Data excerpts

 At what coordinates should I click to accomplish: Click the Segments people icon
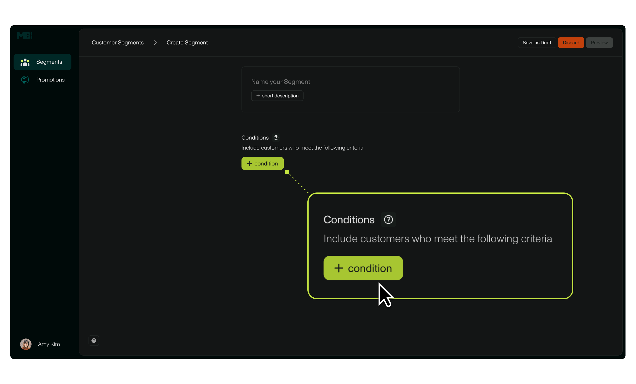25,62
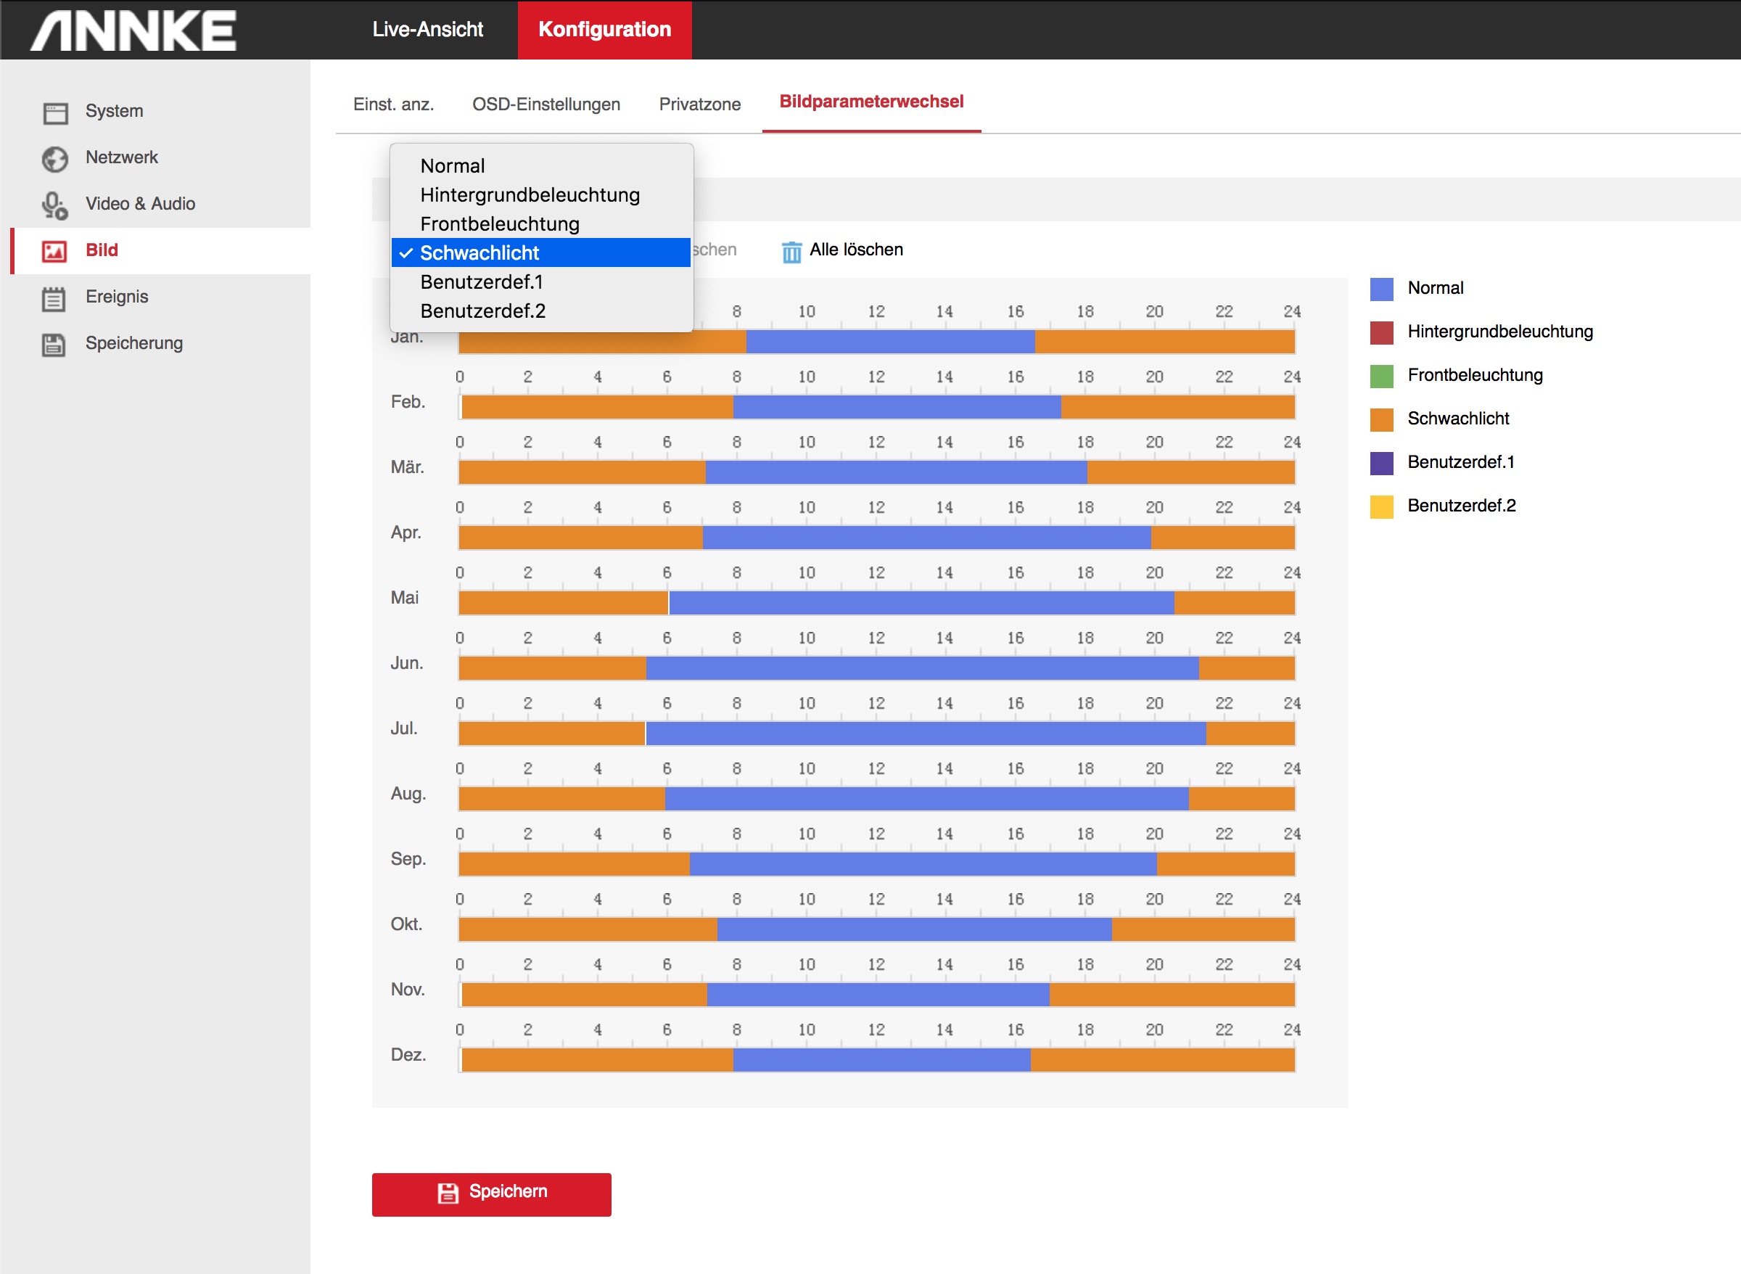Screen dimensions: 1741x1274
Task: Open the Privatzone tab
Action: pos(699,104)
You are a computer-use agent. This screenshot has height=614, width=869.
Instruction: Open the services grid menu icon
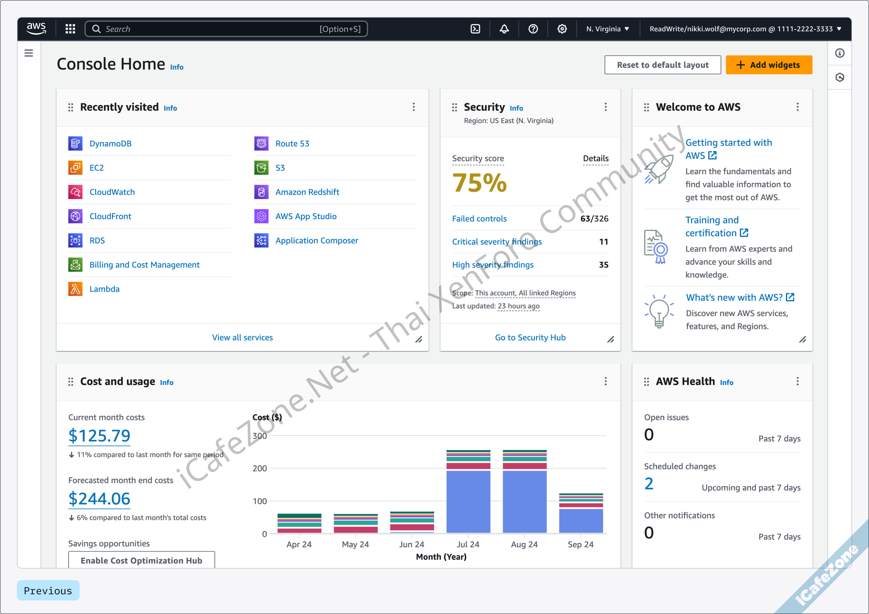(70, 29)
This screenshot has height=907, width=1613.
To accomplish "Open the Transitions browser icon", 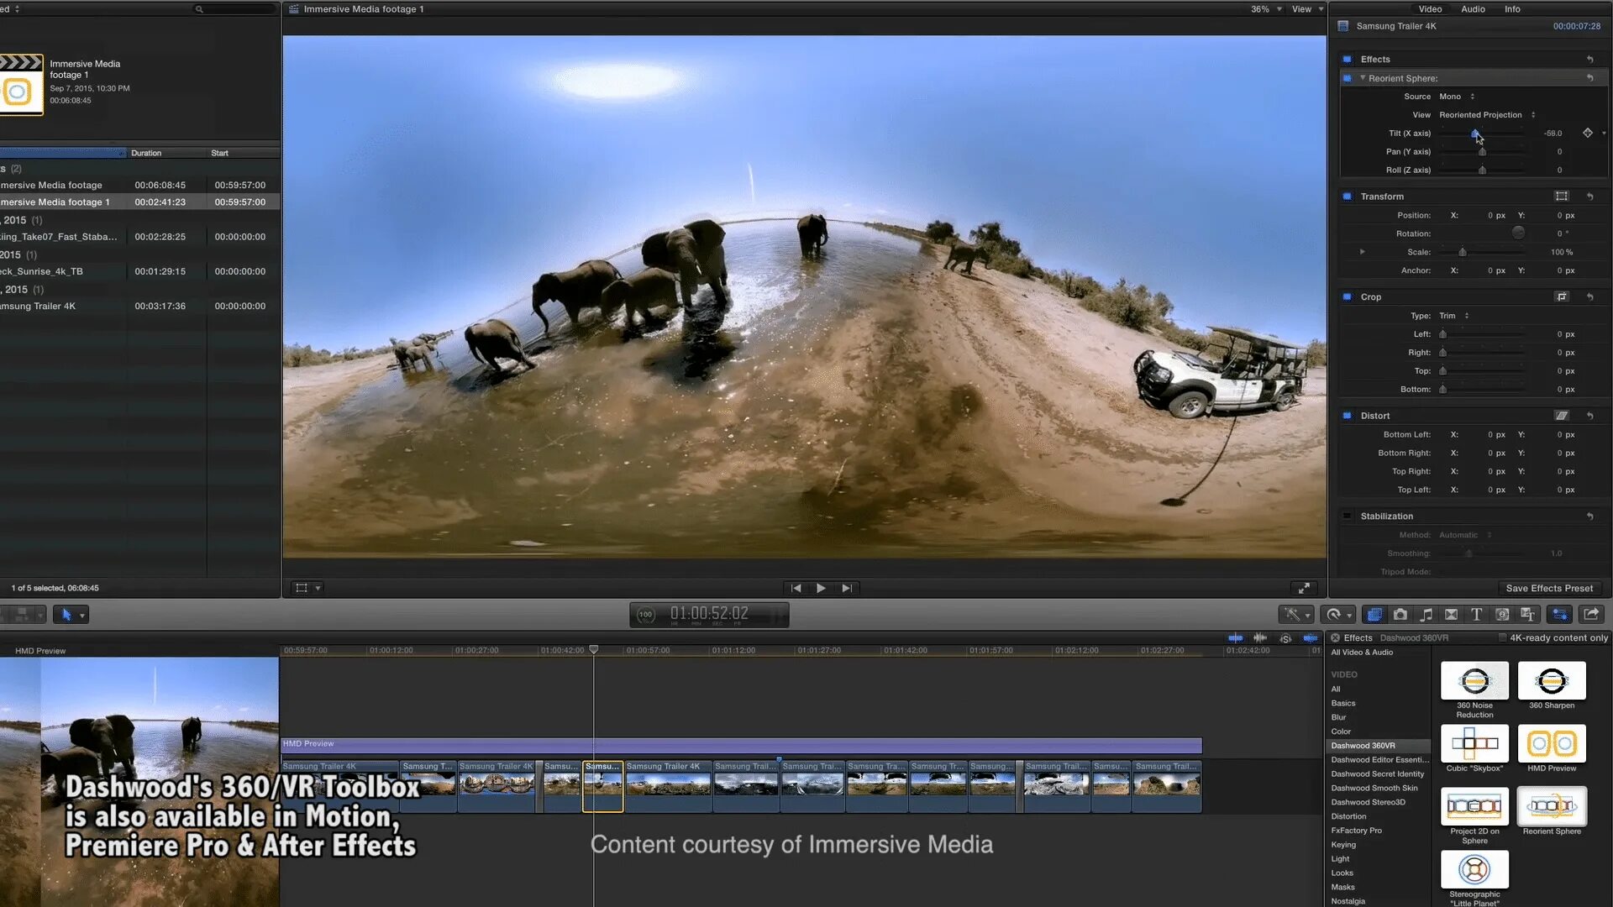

Task prompt
Copy out every line of the listing that includes the string "screenshot".

Written reply
You are a computer-use agent. This screenshot has height=614, width=869.
This screenshot has height=907, width=1613.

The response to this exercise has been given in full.